Flames crackled and smoke drifted across a tranquil Wild Coast village yesterday as the state destroyed five cottages.

Shocked and dismayed, Lubanzi villagers watched as officials from the Eastern Cape’s Green Scorpions systematically set fire to four empty, illegal, thatched cottages. One “whomp” at a time, they caved in  before television cameras.

The team was led by director Div de Villiers, of the Department of Economic Development, Environmental Affairs and Tourism (Dedeat), and national director of oceans and coast enforcement Dlulane Mzondeleli.

A fifth cottage, owned by Mthatha Backpacker operator Angus Munrow, was first emptied of its contents and then structurally damaged by officials pounding the walls with a sledgehammer.

This was the first enforcement in South Africa of the Integrated Coastal Management Act, which also brings into effect a new coastal management plan.

Together with the Wild Coast spatial development plan, it  seeks to remove all illegal and unsafe structures within a kilometre of the shoreline, said De Villiers.

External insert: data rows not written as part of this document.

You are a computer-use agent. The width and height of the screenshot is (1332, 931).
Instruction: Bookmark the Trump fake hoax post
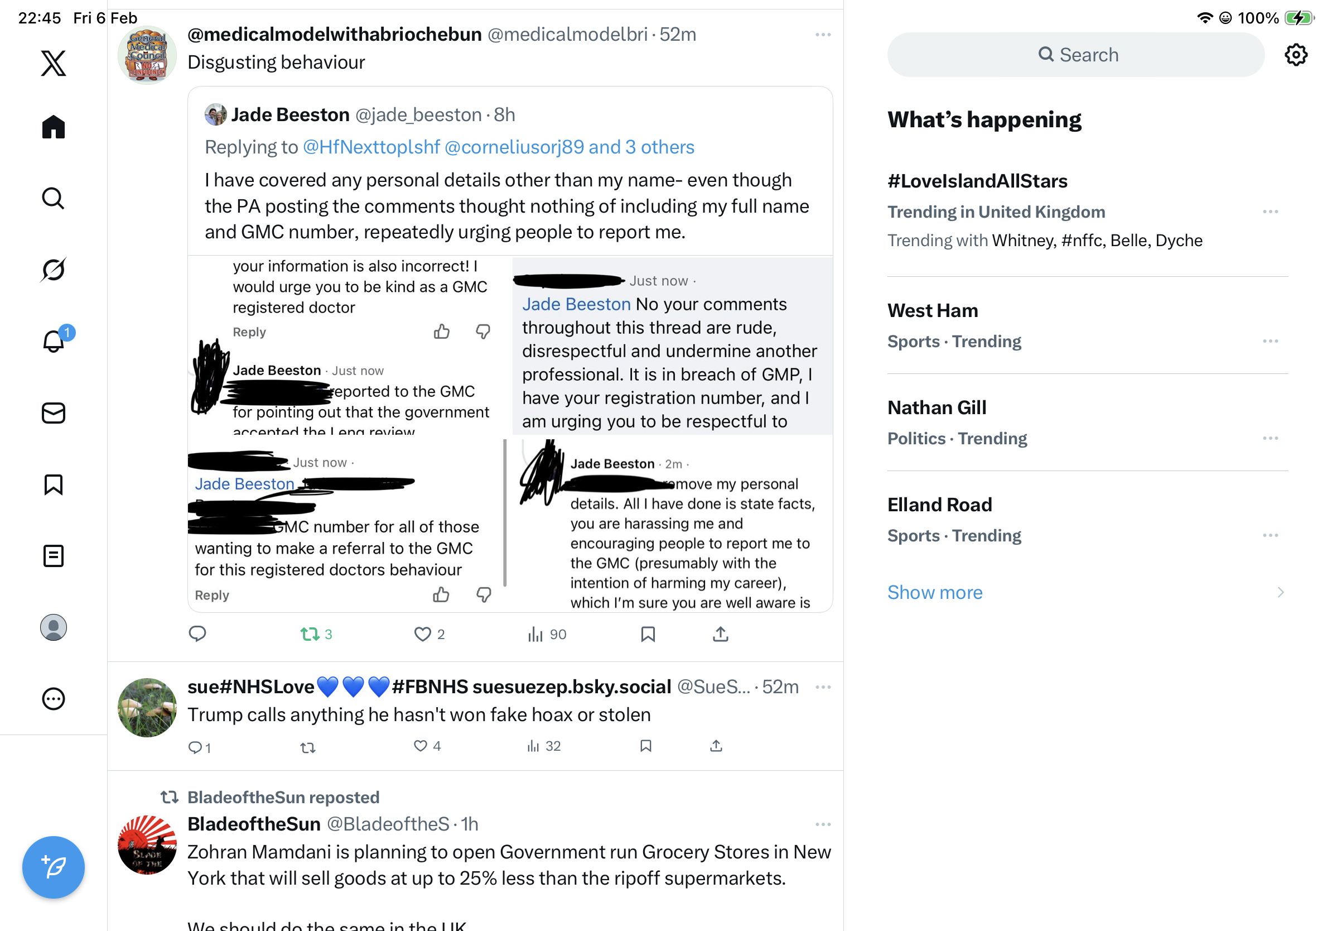(x=646, y=746)
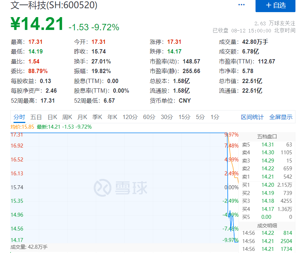This screenshot has width=304, height=253.
Task: Click the three-dot more options icon
Action: (x=241, y=5)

The successful, rustic, 38-bed, hiking-focused Wild Lubanzi Backpackers and 14 homesteads have found themselves inside the coastal conservation areas depicted by a yellow line drawn on plans.

They face removal based on whether they had historic permission to occupy (PTO),  or because they are unsafe structures.

Officials are adamant that the law contains a fair administrative process, which they say they have followed to the letter.

But Lubanzi Community Committee (LCC) head Michael Ndawo and the owners of Wild Lubanzi – Aidan Lawrence  and his wife Rachel Heirin,  who is seven months pregnant  – said the consultation process had been inadequate and people were still not properly informed about why they were losing the holiday jobs they got from the holiday cottage owners.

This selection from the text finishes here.